Would you transcribe the lines running from the one that holds "The image size is (982, 599)." to the last line of the records? Leave every picture out.

─── Source records ───

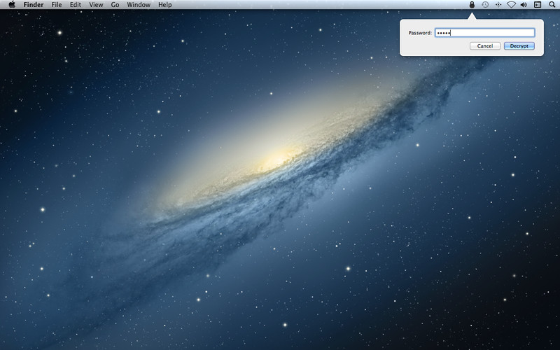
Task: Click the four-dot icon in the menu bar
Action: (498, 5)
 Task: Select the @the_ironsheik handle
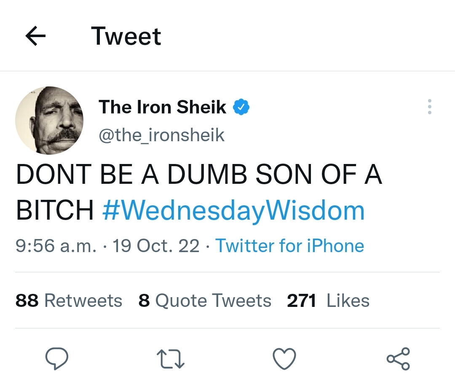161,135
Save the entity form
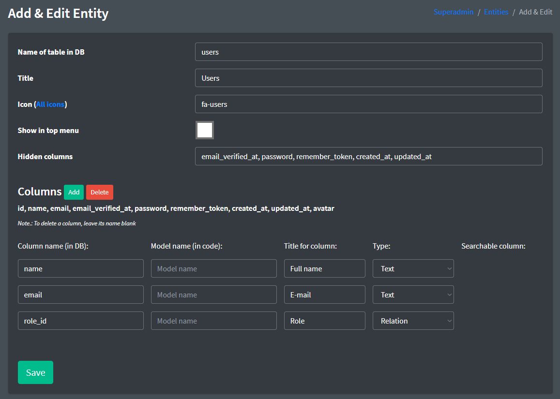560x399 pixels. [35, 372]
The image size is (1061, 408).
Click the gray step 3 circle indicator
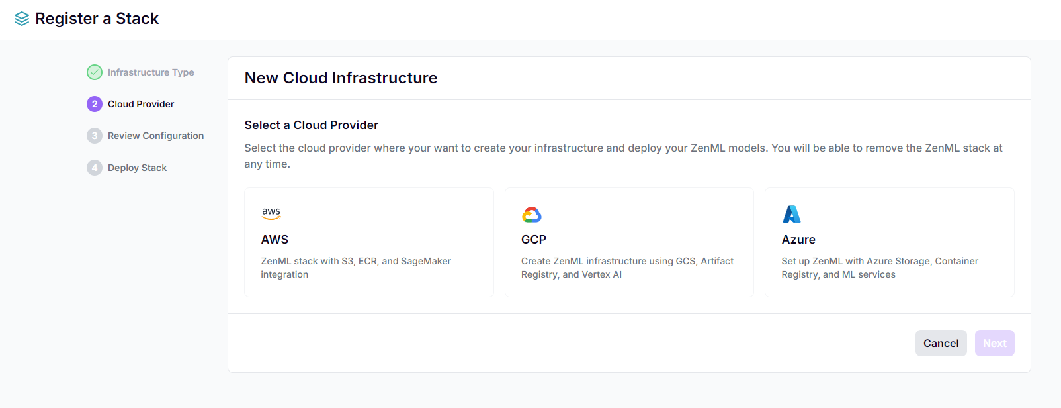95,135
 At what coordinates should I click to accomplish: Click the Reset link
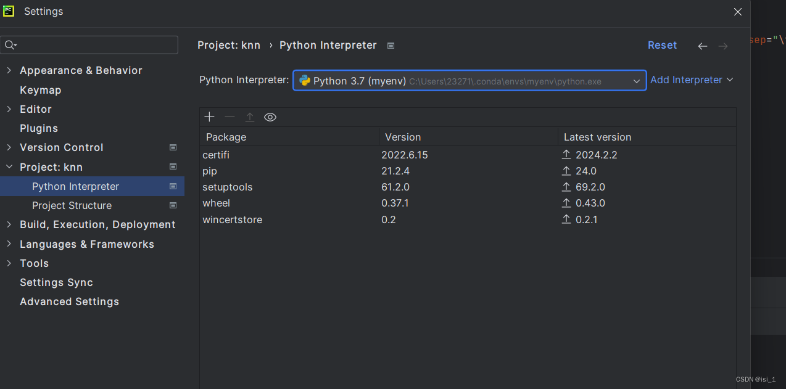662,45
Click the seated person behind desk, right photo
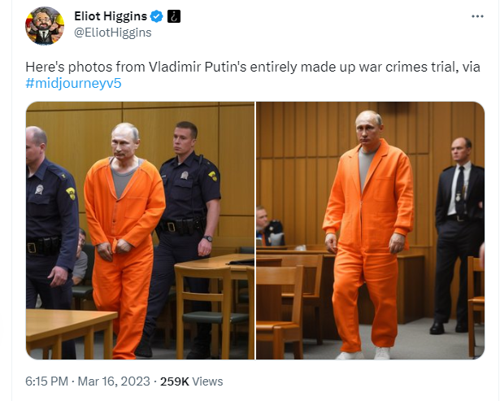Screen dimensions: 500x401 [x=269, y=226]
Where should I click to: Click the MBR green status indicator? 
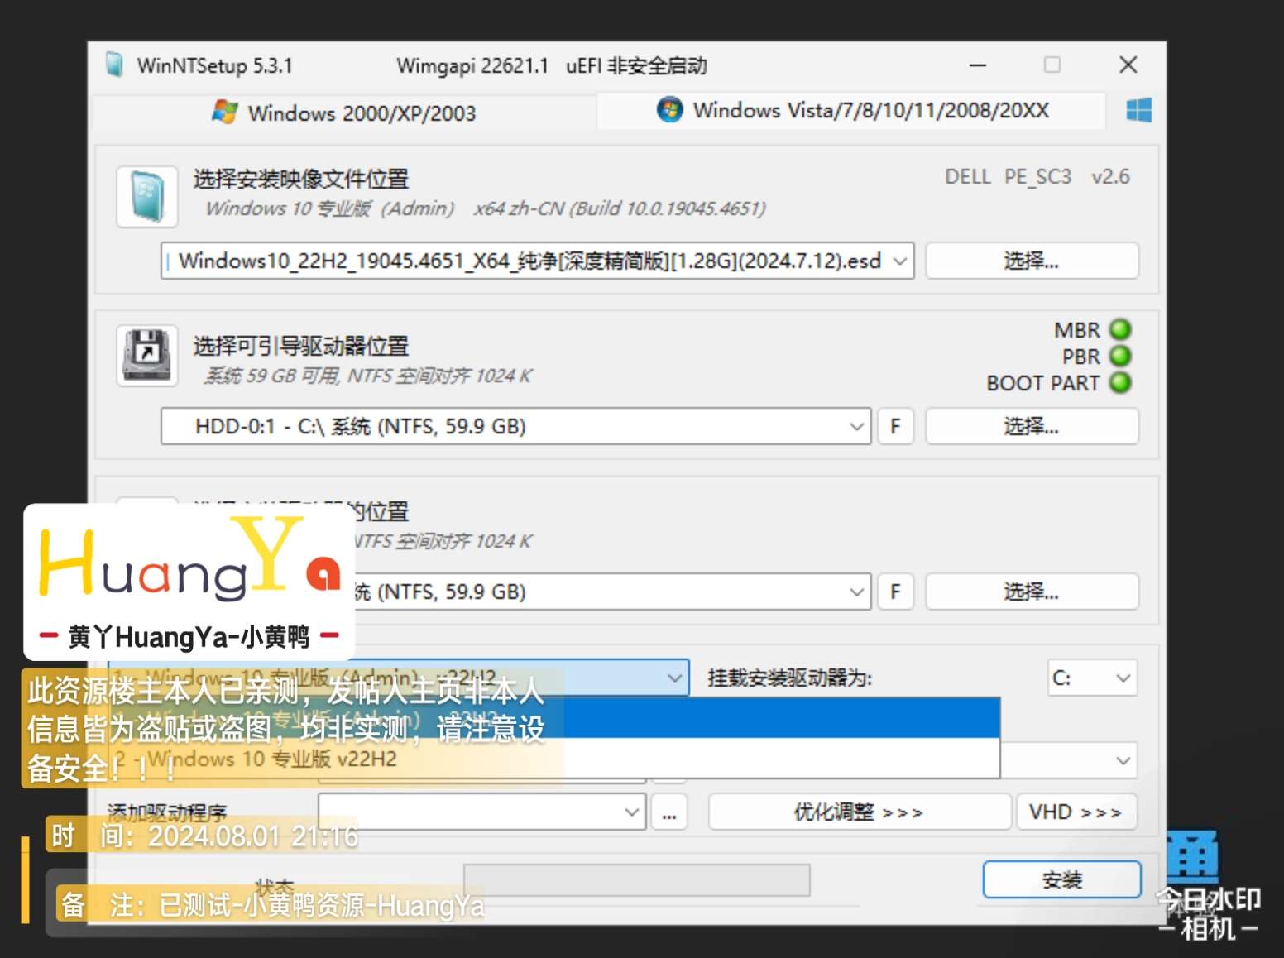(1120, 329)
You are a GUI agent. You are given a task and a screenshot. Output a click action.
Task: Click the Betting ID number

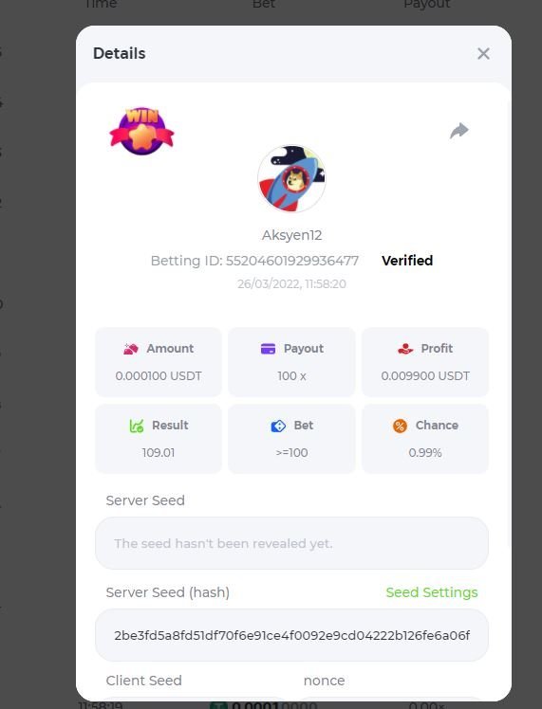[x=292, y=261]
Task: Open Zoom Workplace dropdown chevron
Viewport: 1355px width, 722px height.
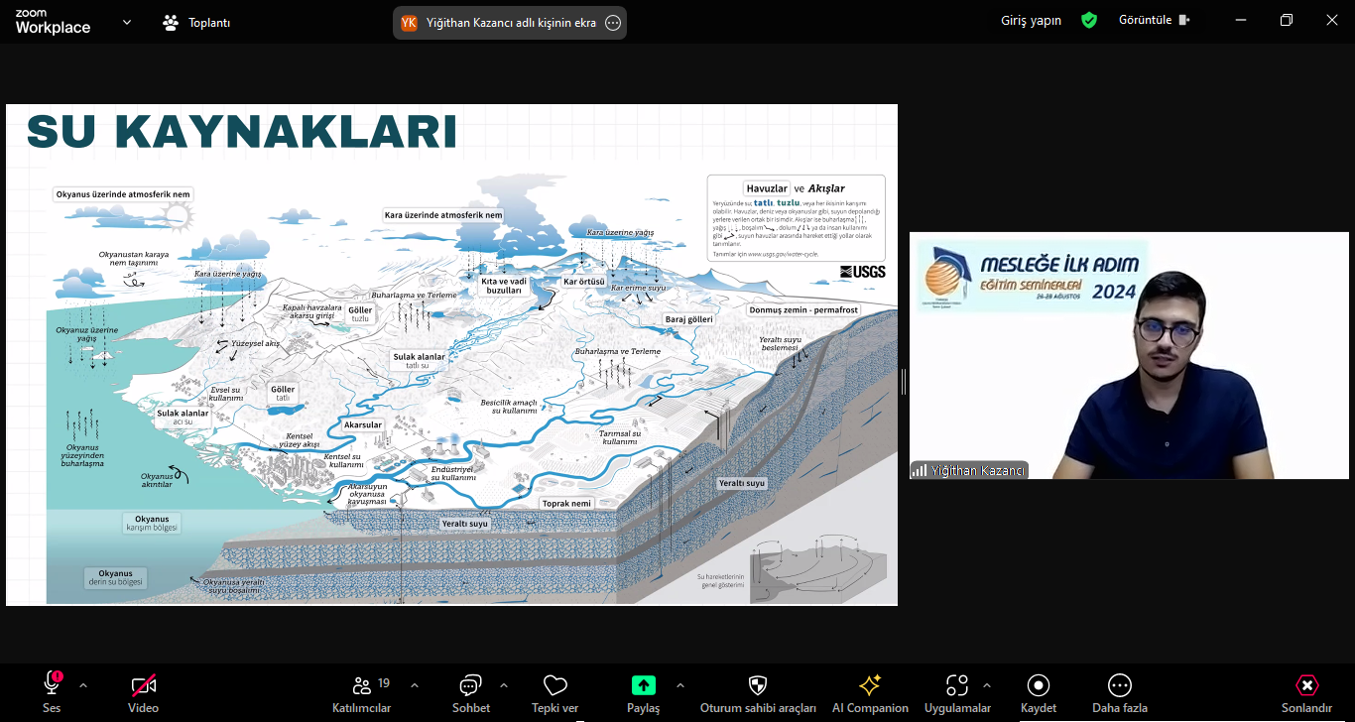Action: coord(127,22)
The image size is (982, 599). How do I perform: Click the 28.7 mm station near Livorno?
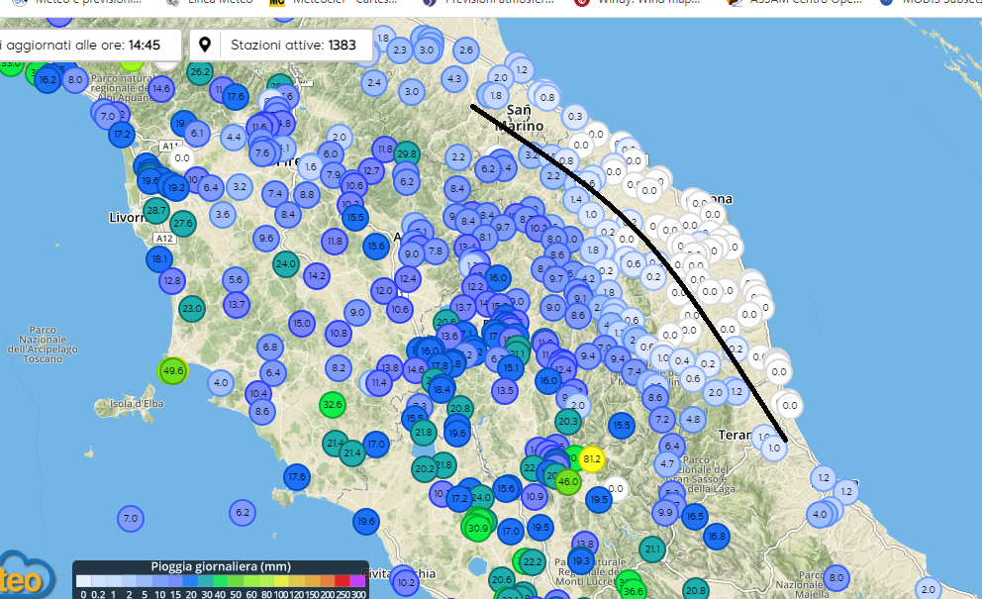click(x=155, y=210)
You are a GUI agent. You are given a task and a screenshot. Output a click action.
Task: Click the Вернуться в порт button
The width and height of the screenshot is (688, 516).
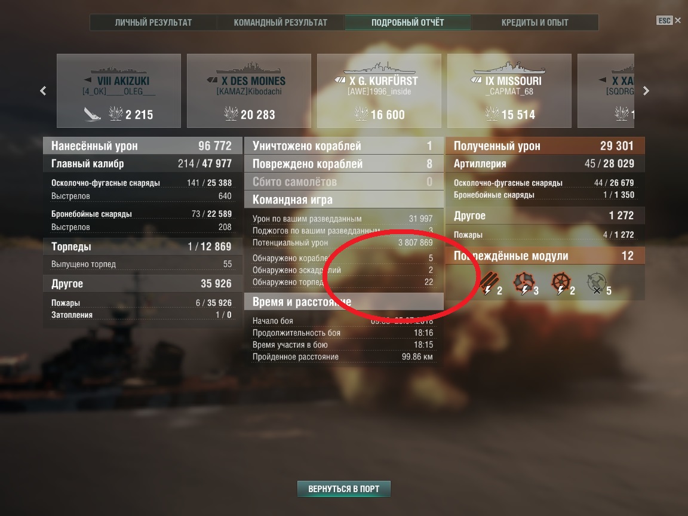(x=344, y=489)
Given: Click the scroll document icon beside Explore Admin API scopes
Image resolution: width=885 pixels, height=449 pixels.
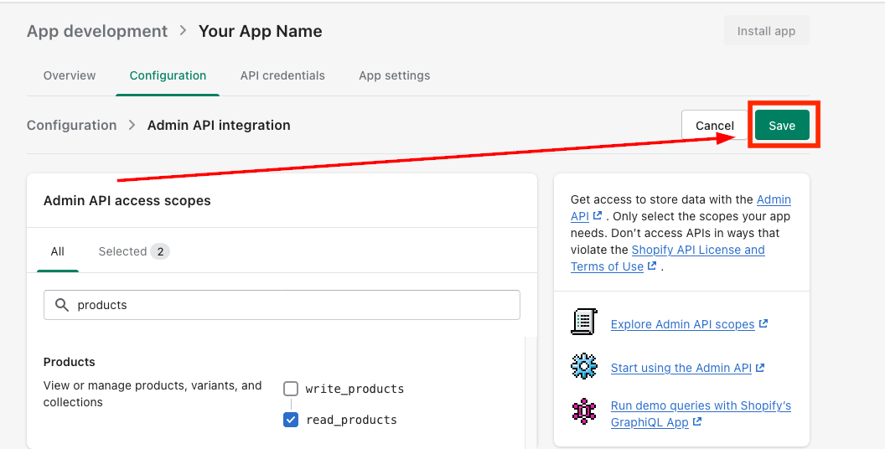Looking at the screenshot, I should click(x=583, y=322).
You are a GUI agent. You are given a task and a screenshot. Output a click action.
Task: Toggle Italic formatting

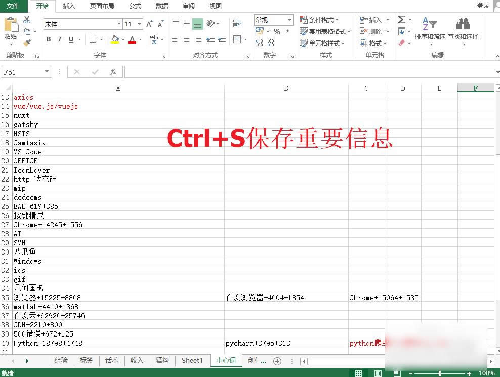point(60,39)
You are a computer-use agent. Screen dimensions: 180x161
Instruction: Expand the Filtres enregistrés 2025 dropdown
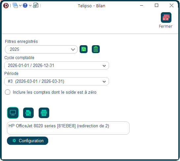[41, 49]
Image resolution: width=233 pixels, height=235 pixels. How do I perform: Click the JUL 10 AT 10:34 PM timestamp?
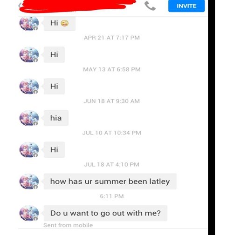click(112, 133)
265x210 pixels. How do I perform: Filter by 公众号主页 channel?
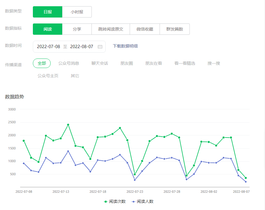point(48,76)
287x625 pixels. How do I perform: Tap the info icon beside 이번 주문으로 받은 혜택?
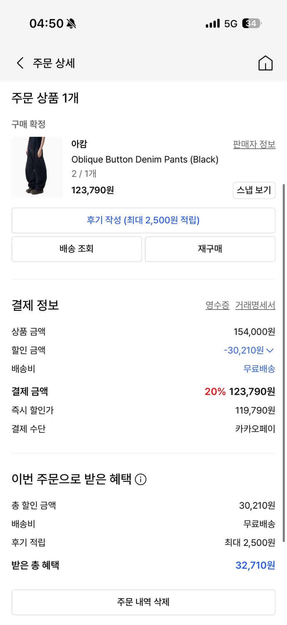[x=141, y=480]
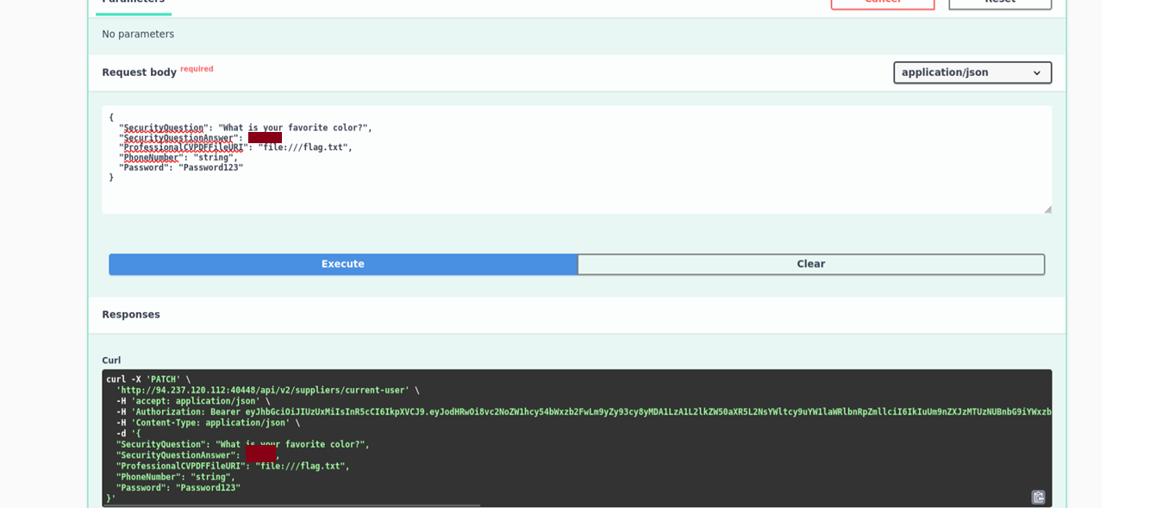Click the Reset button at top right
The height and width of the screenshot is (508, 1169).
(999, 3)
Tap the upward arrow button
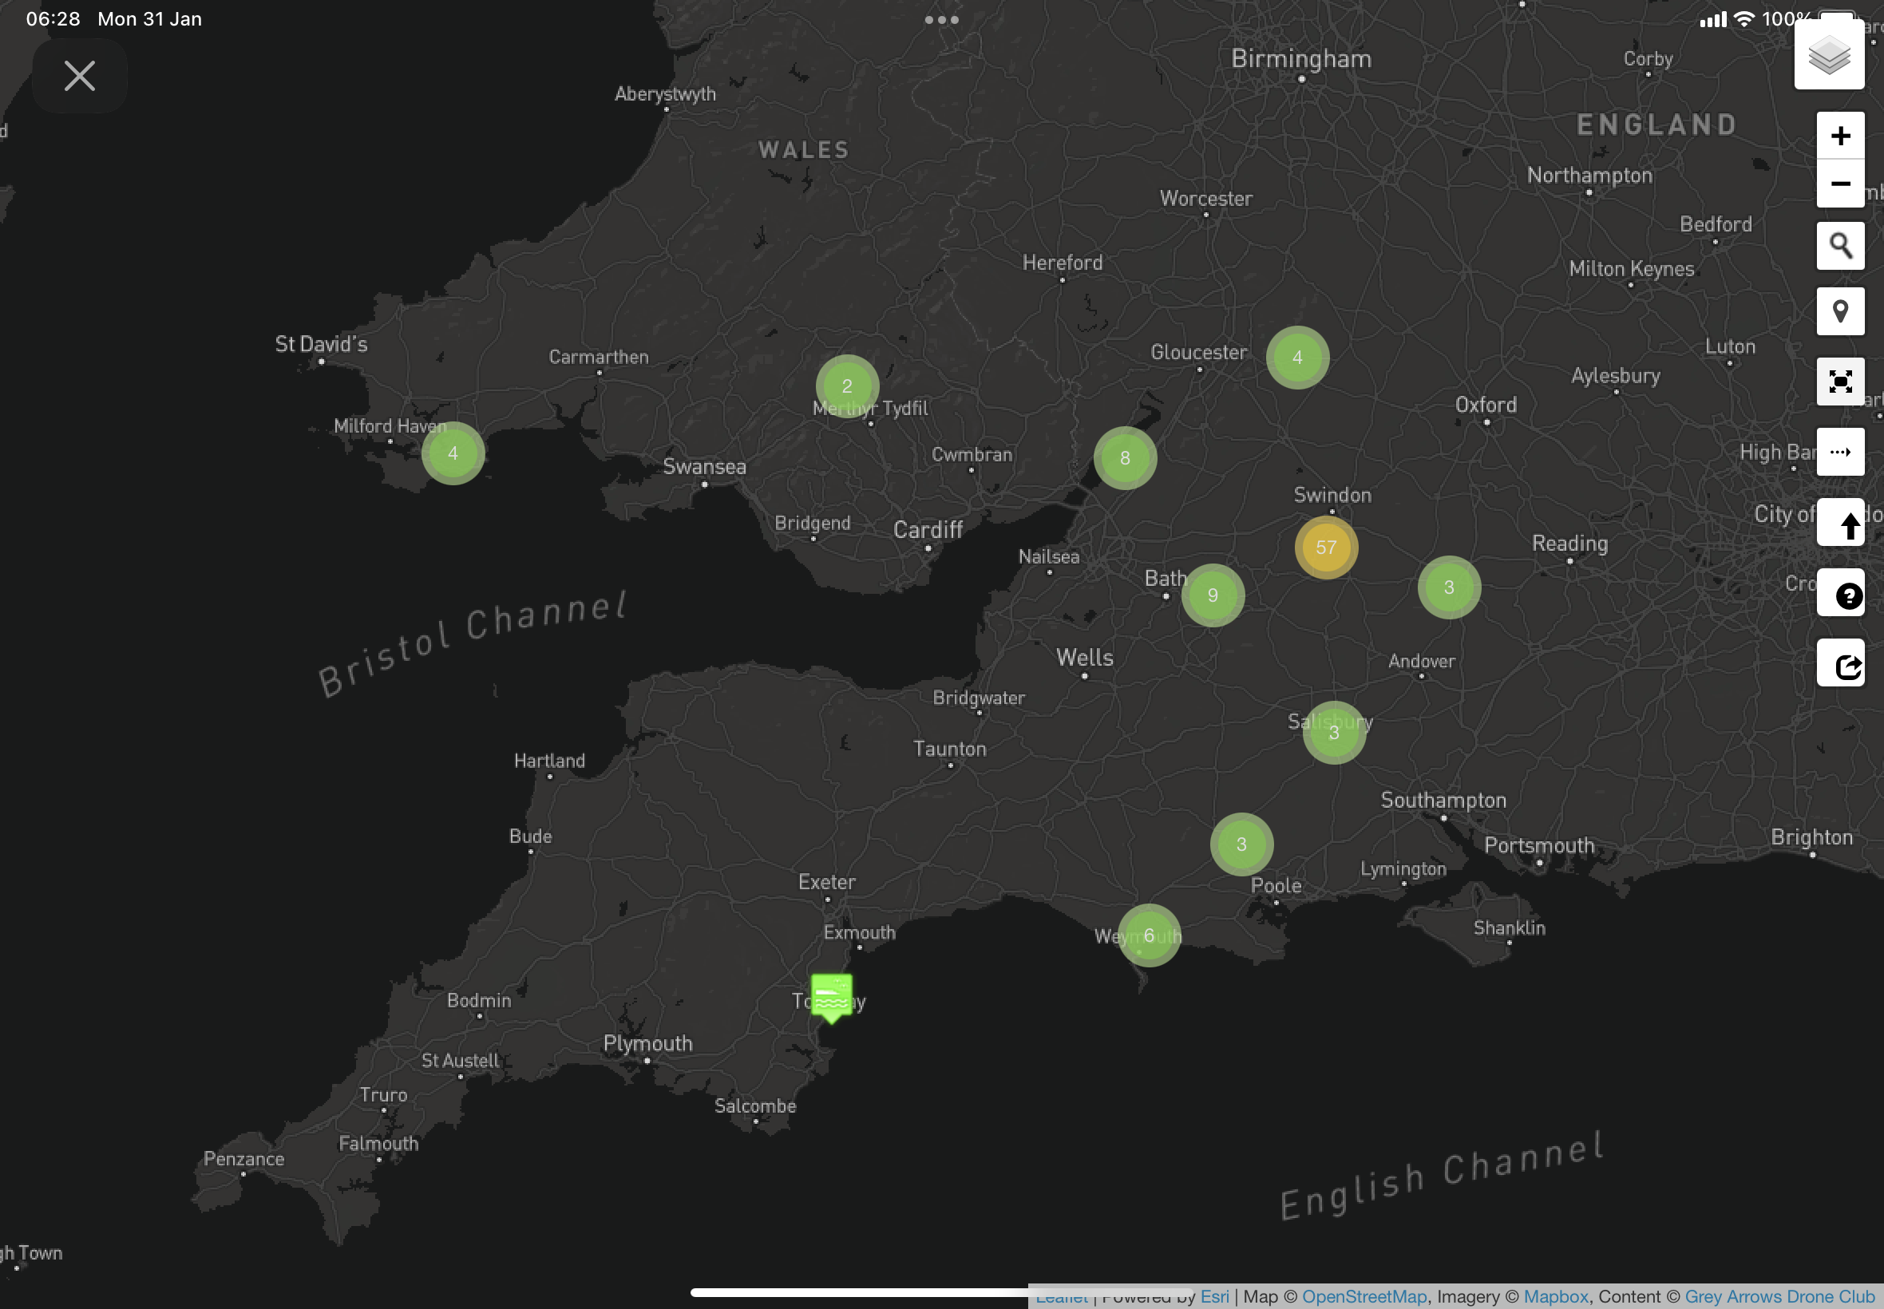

───

Written reply:
The image size is (982, 599). How do I perform: Click the 28.7 mm station near Livorno?
click(x=155, y=210)
You are a GUI agent. You are given a task and a screenshot. Output a click action.
Task: Click the Вернуться в порт button
The width and height of the screenshot is (688, 516).
(x=344, y=489)
Given: Click the scroll document icon beside Explore Admin API scopes
Image resolution: width=885 pixels, height=449 pixels.
Looking at the screenshot, I should click(x=583, y=322).
You are a GUI agent. You are given a task and a screenshot. Output a click action.
Task: Toggle Italic formatting

point(60,39)
You are a computer-use agent. Screen dimensions: 180x161
Instruction: Expand the Filtres enregistrés 2025 dropdown
[41, 49]
Image resolution: width=233 pixels, height=235 pixels. How do I perform: Click the JUL 10 AT 10:34 PM timestamp?
click(112, 133)
265x210 pixels. How do I perform: Filter by 公众号主页 channel?
point(48,76)
287x625 pixels. How do I perform: Tap the info icon beside 이번 주문으로 받은 혜택?
[x=141, y=480]
Click the Reset button at top right
The height and width of the screenshot is (508, 1169).
(999, 3)
Tap the upward arrow button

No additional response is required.